**EXTRACTED ENTRIES**
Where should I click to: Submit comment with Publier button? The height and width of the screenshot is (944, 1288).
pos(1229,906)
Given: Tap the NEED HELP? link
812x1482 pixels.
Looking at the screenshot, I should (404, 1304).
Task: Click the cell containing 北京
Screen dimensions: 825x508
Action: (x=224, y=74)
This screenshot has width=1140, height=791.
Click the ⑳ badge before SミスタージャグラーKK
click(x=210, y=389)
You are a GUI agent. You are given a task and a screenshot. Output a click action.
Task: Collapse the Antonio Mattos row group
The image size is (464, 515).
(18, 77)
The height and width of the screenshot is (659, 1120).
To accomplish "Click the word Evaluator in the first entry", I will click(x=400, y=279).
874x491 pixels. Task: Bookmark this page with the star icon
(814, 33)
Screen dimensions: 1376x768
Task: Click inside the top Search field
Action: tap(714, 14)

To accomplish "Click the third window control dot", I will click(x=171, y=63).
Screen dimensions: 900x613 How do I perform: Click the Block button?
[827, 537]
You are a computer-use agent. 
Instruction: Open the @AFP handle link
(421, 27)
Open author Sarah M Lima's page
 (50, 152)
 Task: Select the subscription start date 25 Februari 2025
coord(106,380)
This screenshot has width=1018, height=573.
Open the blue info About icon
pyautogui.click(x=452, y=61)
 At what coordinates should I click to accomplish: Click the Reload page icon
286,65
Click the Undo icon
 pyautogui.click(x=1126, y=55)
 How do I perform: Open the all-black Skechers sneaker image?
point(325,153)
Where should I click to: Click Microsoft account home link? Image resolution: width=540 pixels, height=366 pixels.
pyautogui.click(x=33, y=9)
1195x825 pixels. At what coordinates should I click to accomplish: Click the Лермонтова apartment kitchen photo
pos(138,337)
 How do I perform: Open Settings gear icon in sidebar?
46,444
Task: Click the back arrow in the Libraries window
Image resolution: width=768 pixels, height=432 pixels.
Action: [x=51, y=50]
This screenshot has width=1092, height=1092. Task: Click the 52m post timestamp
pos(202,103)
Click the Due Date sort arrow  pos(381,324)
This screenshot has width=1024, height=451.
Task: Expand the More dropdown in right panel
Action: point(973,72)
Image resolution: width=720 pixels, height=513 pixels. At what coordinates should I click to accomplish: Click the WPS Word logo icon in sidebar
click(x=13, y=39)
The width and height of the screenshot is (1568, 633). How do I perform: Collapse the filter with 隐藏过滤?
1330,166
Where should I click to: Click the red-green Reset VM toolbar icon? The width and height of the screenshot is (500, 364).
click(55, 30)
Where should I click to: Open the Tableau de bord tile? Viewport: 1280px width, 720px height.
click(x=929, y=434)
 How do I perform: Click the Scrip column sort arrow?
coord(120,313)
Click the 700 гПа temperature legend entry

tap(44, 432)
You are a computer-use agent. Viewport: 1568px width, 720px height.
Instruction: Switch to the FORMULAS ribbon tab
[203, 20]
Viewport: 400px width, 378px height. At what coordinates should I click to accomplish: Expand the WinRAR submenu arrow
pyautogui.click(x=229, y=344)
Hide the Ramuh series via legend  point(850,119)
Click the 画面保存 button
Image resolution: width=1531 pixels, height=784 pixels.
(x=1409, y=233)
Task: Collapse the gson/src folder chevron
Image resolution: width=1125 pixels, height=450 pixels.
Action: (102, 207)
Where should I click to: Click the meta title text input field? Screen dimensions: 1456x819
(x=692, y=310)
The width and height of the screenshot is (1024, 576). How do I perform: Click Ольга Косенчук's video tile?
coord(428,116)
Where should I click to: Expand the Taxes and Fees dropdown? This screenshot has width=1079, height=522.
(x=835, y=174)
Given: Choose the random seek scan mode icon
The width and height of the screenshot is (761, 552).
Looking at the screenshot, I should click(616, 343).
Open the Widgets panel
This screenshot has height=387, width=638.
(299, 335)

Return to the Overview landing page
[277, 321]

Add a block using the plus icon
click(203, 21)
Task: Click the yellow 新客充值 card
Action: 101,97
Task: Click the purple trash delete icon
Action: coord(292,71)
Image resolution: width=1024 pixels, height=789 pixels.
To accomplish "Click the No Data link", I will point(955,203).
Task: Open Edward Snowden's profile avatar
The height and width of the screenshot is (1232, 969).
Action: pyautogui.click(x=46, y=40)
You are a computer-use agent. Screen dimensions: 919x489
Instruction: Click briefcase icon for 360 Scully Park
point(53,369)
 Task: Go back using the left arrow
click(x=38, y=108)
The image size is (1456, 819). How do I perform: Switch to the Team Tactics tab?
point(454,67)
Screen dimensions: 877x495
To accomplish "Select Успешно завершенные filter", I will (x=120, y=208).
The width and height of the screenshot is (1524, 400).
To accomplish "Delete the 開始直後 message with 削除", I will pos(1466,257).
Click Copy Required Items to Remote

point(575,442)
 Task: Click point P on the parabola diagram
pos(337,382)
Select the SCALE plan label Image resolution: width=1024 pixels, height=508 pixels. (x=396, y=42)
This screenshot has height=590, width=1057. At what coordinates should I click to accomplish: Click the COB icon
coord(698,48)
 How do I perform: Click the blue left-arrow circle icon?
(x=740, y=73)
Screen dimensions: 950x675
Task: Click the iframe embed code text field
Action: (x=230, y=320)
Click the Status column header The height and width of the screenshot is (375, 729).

**INSTRUCTIONS TO FOLLOW**
Copy, from the lines above, each one that holds "window".

**RESULT FOR THIS EXERCISE**
To accomplish "Click the third window control dot", I will click(x=171, y=63).
Task: Click the back arrow in the Libraries window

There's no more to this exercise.